Formed in Glasgow at the start of 2011, the four-piece garage band describe themselves as a post-punk revival outfit. The influences are clear upon listening to the EP. The big, riveting riffs and distorted percussion invoke memories of all that was good about Echo and the Bunnymen.
Pay Hynes, the charismatic front man and guitarist lends a voice that can only be described as unique. Painfully tragic in its delivery, his unabashed take on the remorseful, thoughtful, eternally downtrodden indie lead singer is both refreshingly startling and startlingly refreshing.
Releasing a debut of this caliber sets a high standard for Holy Esque. Yet the oozing confidence and refined tome of their storytelling and musical ability belie the group’s comparative youth.
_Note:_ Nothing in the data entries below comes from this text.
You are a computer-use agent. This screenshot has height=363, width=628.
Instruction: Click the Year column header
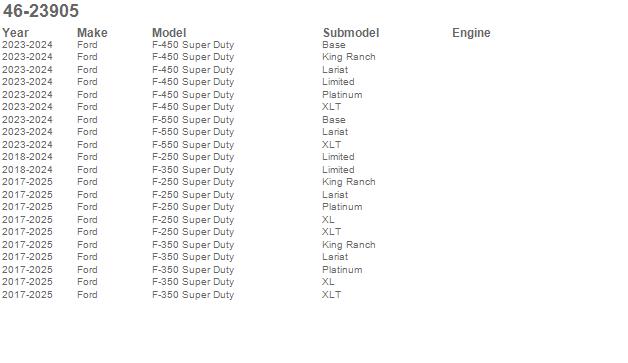point(15,33)
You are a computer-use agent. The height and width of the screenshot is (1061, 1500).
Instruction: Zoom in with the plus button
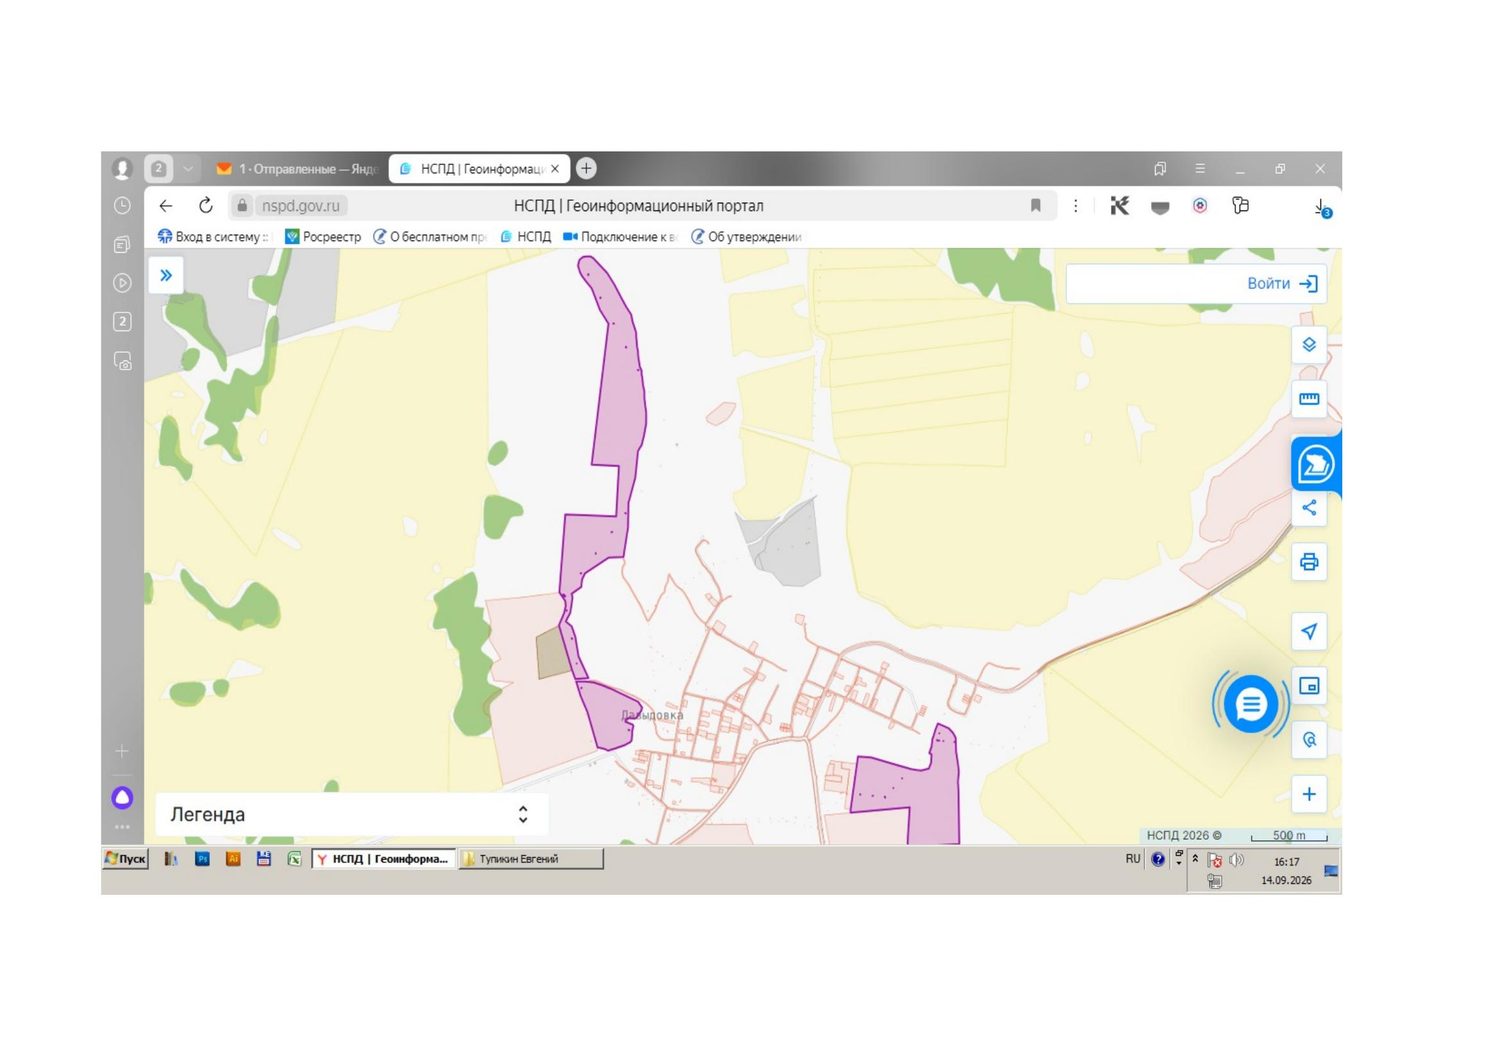[1309, 795]
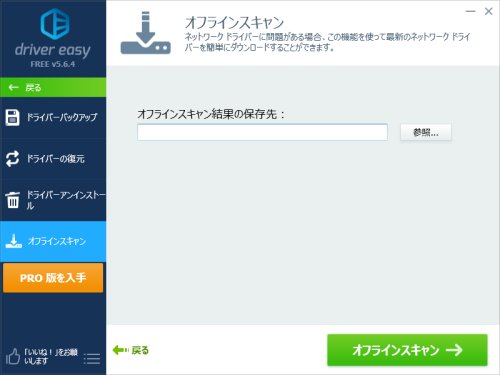Open the hamburger menu icon at sidebar bottom
The image size is (500, 375).
(x=92, y=359)
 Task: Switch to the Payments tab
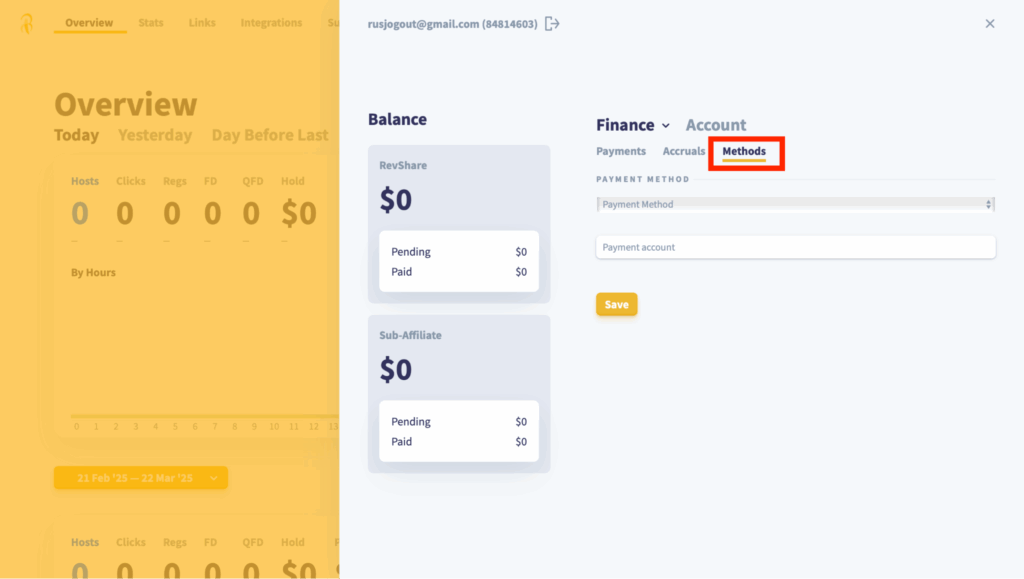pos(620,151)
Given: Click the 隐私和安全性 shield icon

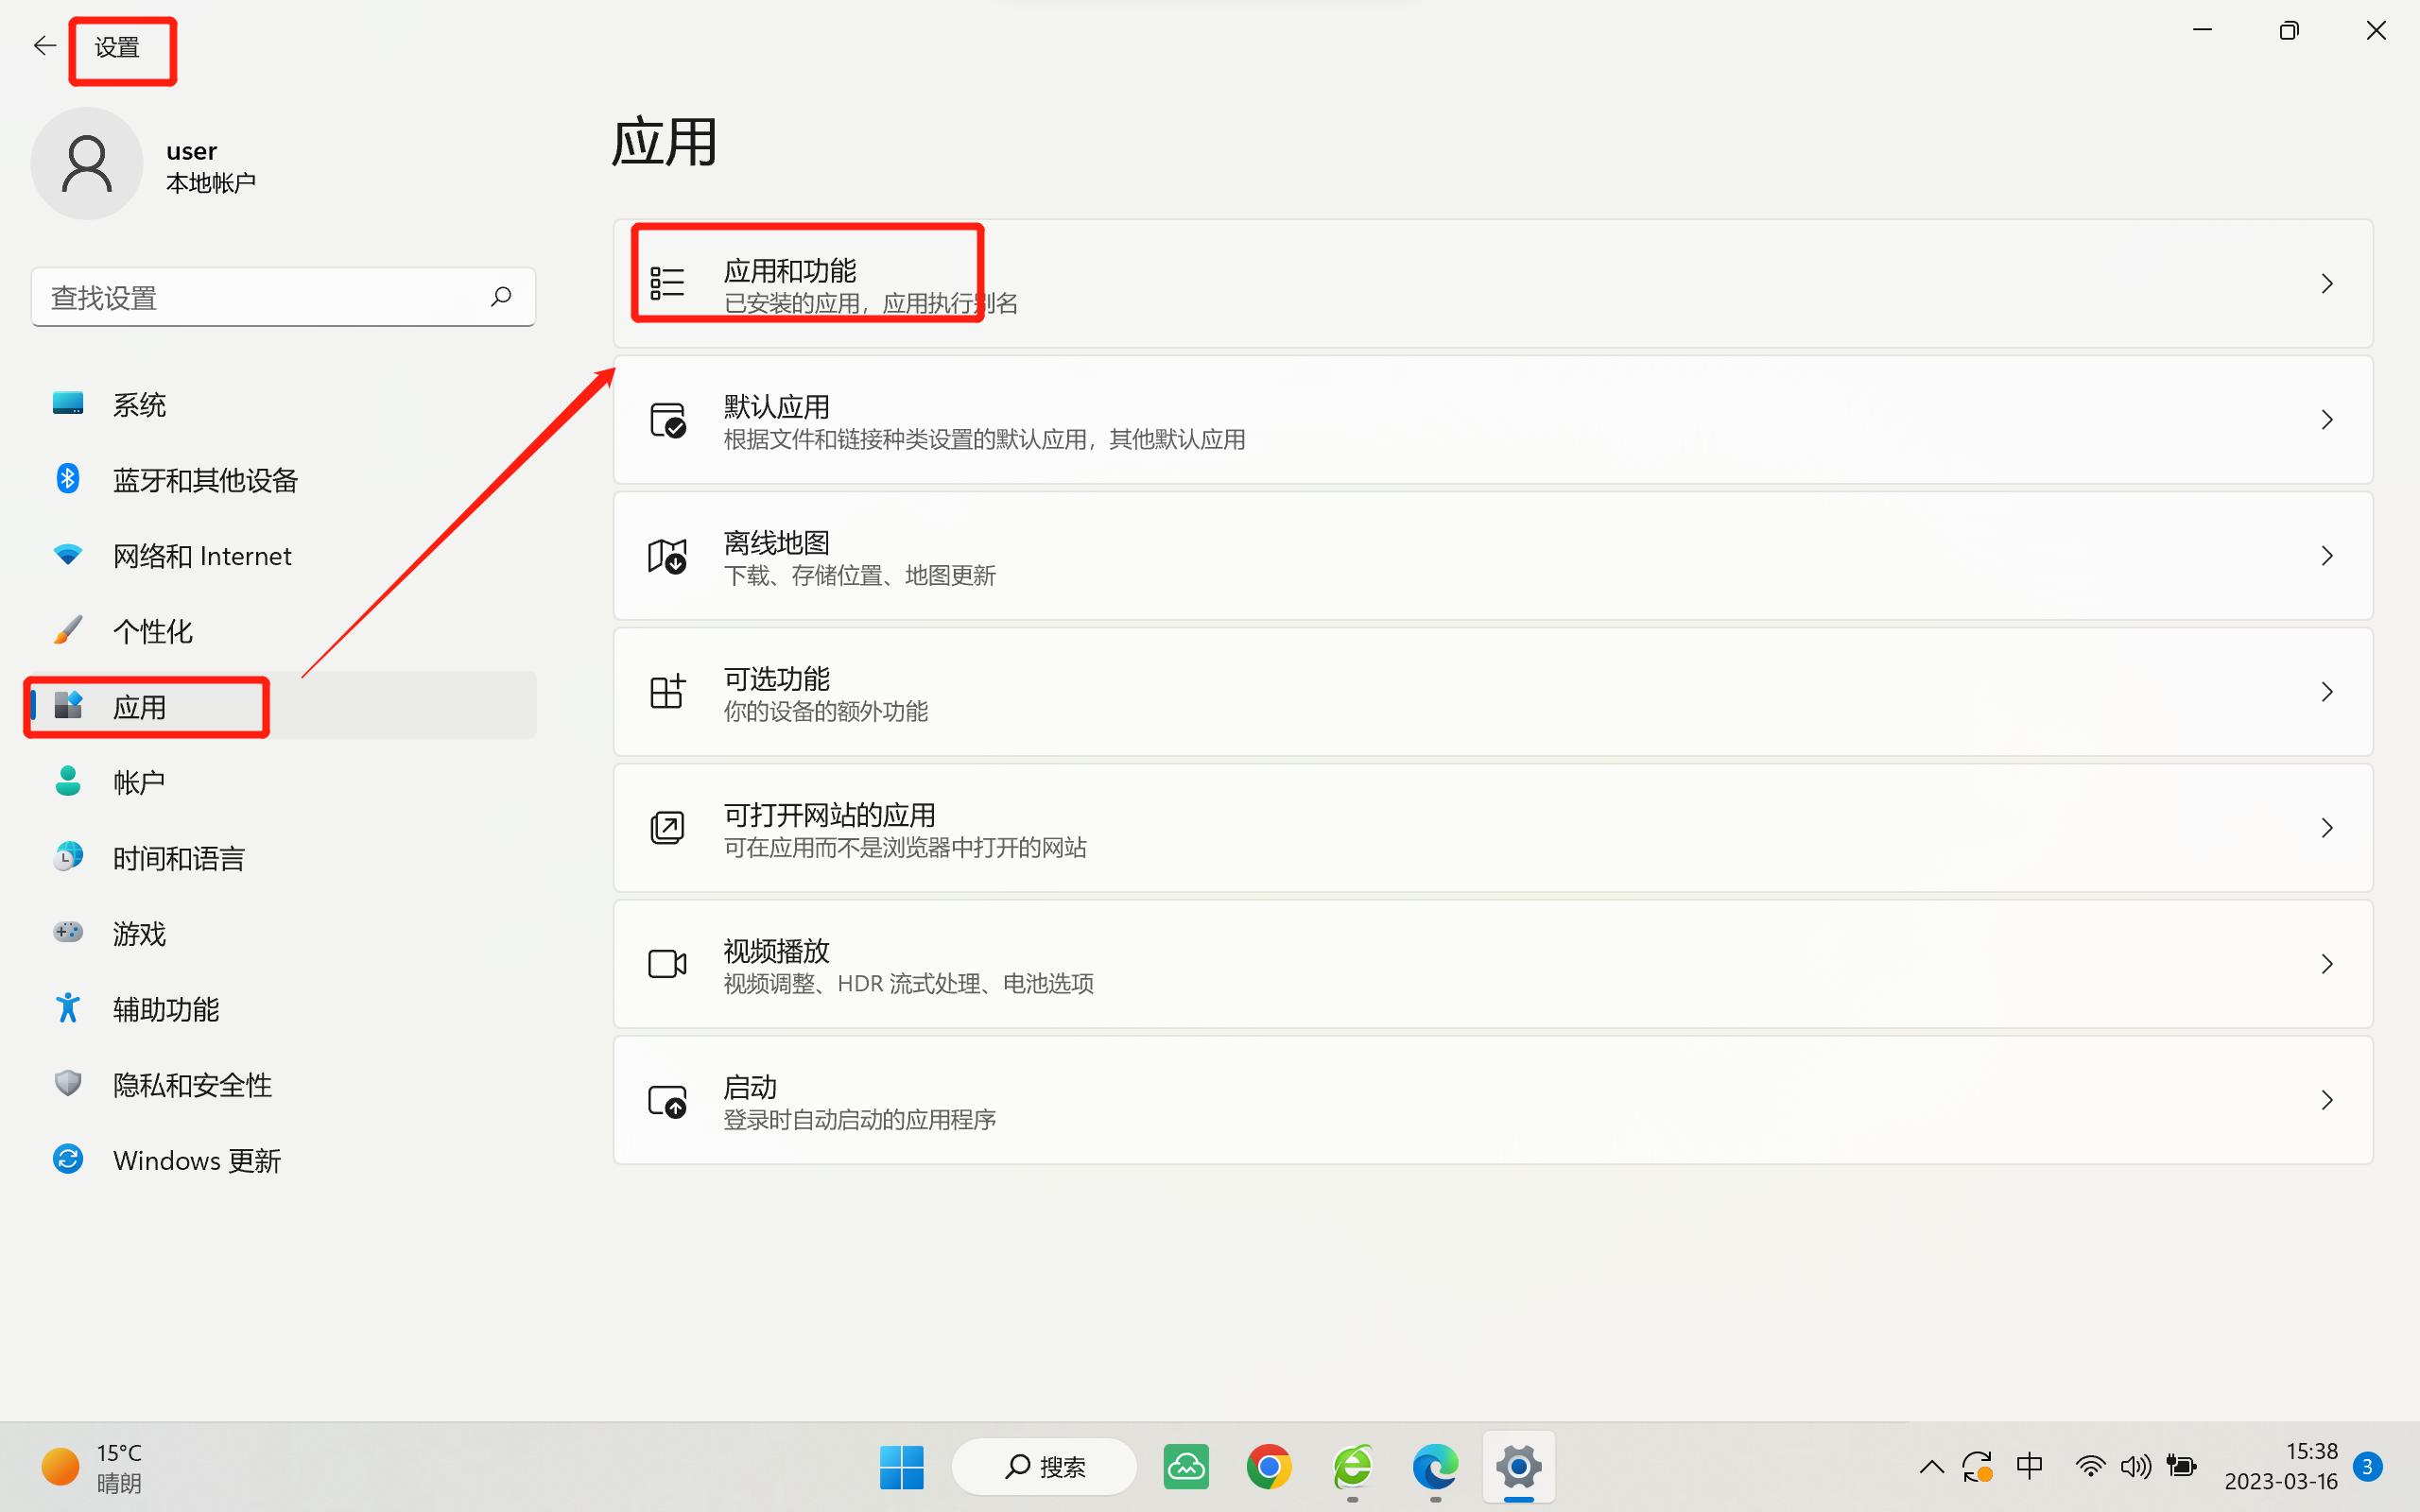Looking at the screenshot, I should pyautogui.click(x=66, y=1084).
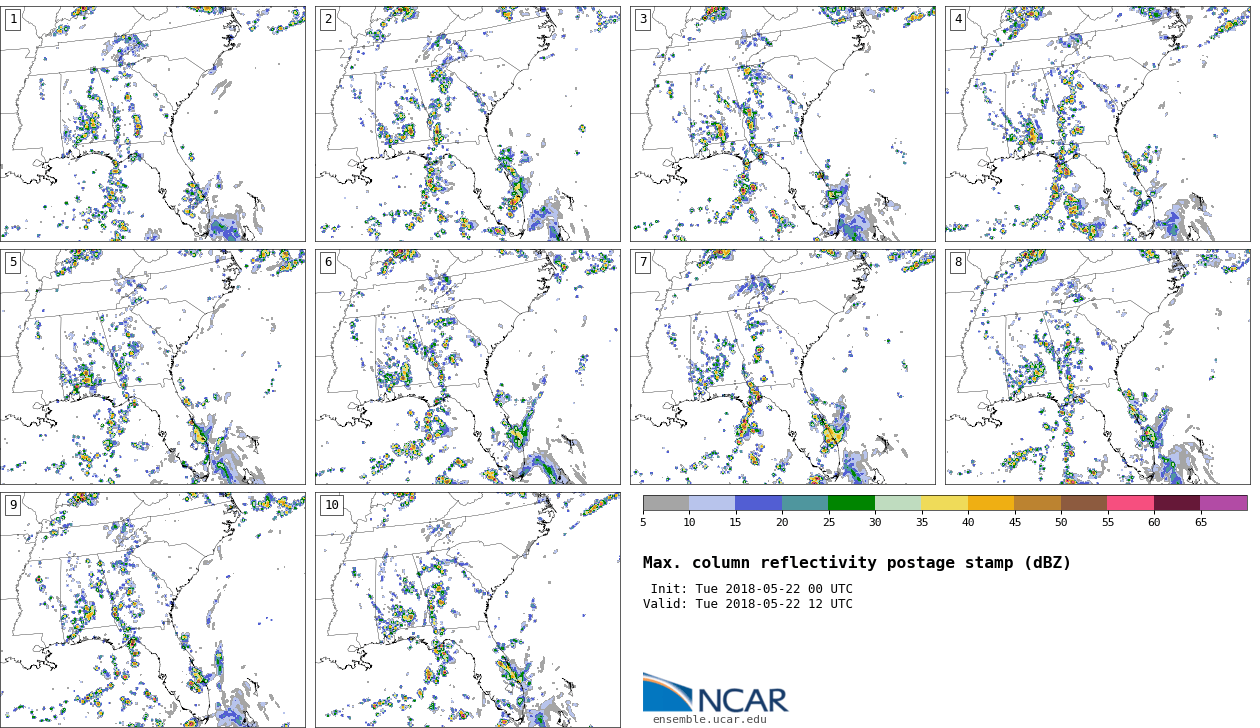Select the dark green 25–30 dBZ swatch

(851, 504)
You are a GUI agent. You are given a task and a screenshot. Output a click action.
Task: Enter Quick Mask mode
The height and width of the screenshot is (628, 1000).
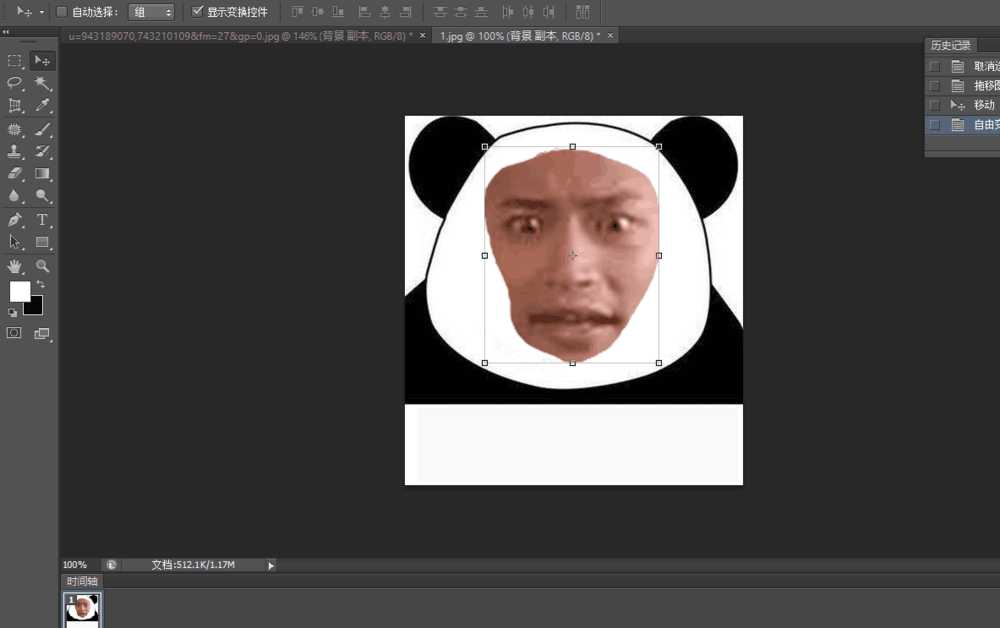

The oldest barely out of his teens.
Stealing the show is ‘Loneliest Loneliness’, a tempered, brooding number that illicit images of abandoned dockyards and the forgotten dignity of a city and its people no struggling to cope with their reality. Not out of place on a post-punk album of twenty years past, it perfectly sums up Holy Esque’s ambitions and ode to an era in British music they were sadly born too late to experience first hand.
Yet where some bands would falter and sound like tributes to this era, Holy Esque are fueled by it. Their circumstances act as the fire that lights their defiant love for an altogether overlooked era of importance in this country’s musical history.
Teaming with a renowned producer has helped this band enormously. Kevin Burleigh, the man behind Glasvegas, has his influence all over this EP. To that end comes the one gripe of the work. Production values are therefore incredibly high for a group of this standing and relative new coming to the scene.
It is with this arsenal of an industry name that the band has garnered the media’s attention already. Heavily touted in the likes of NME, Holy Esque are being set up as Glasgow, and by extension Scotland’s, next top band.
Do they need this fanfare of endorsements bordering on megalomania? Only time can answer that question. The band’s talent is a firm foundation from which to launch. They will no doubt succeed beyond their wildest fantasies. The trick is to get in on the bottom floor.